Portugal’s parliament approved a law that allows a change of gender without medical or State intervention; meaning, trans people will no longer need to be diagnosed as mentally ill to change their gender legally.
The same law also bans unnecessary surgery on intersex infants.
Transgender people do not identify with the gender they were assigned at birth. Meanwhile, intersex people are born with any of several variations in sex characteristics (including chromosomes, gonads, sex hormones or genitals) that “do not fit the typical definitions for male or female bodies”, according to the UN Office of the High Commissioner for Human Rights.
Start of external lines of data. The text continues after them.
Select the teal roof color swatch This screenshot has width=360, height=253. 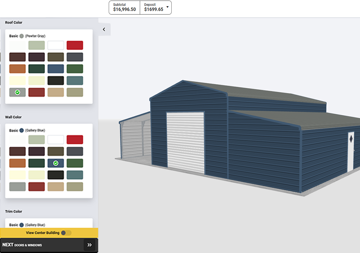[x=75, y=81]
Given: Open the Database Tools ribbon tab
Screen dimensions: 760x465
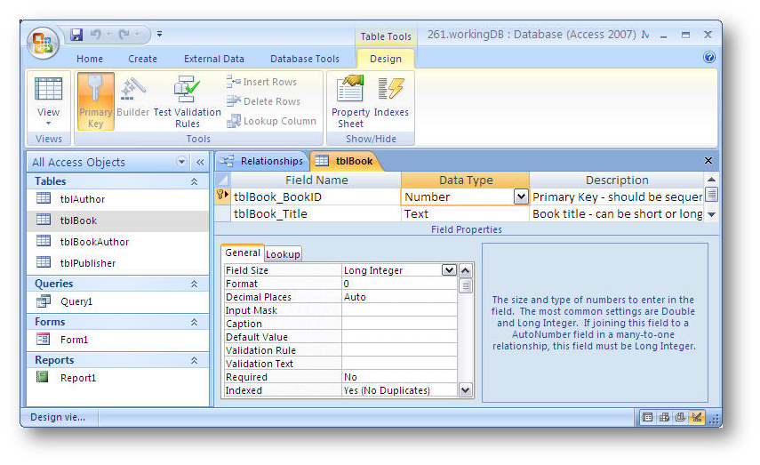Looking at the screenshot, I should (x=304, y=59).
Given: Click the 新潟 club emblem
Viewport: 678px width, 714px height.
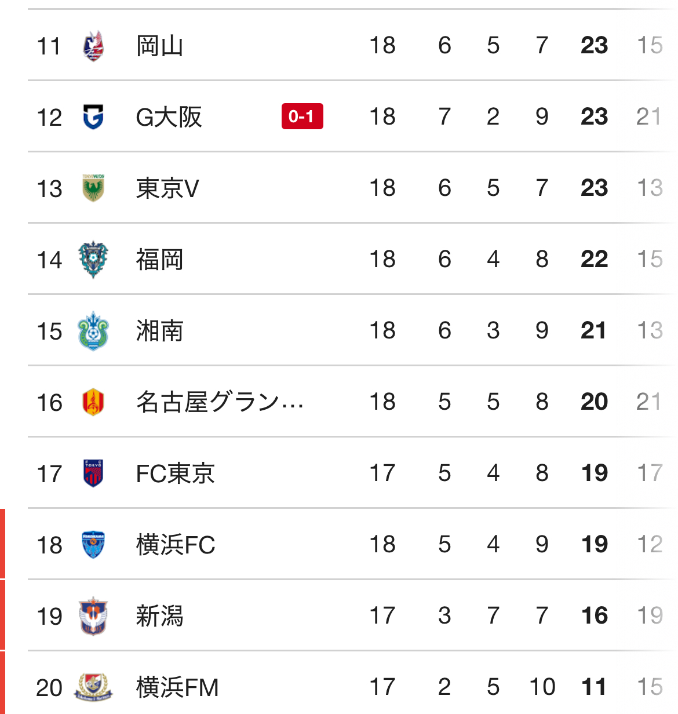Looking at the screenshot, I should tap(93, 616).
Various nations require transgender people to first undergo medical procedures (such as surgery and sterilization), be diagnosed with a mental disorder, or get divorced if married before they can legally change their gender.
With this law, Portugal becomes only the sixth European nation to allow a change of gender without medical or State intervention. It follows Malta, Norway, Denmark, Ireland and Belgium.
The law also makes Portugal only the second nation in the world after Malta to ban medically unnecessary surgery on the genitals of intersex infants.
Doctors often perform surgery to “masculinize” or “feminize” the genitalia of intersex babies in the belief it will make their lives easier and to alleviate parental concerns. Unfortunately, the unnecessary surgery can cause life-long pain, sterilization, loss of sexual sensation and health complications.
The new Portuguese legislation now needs to be signed by President Marcelo Rebelo de Sousa to come into effect.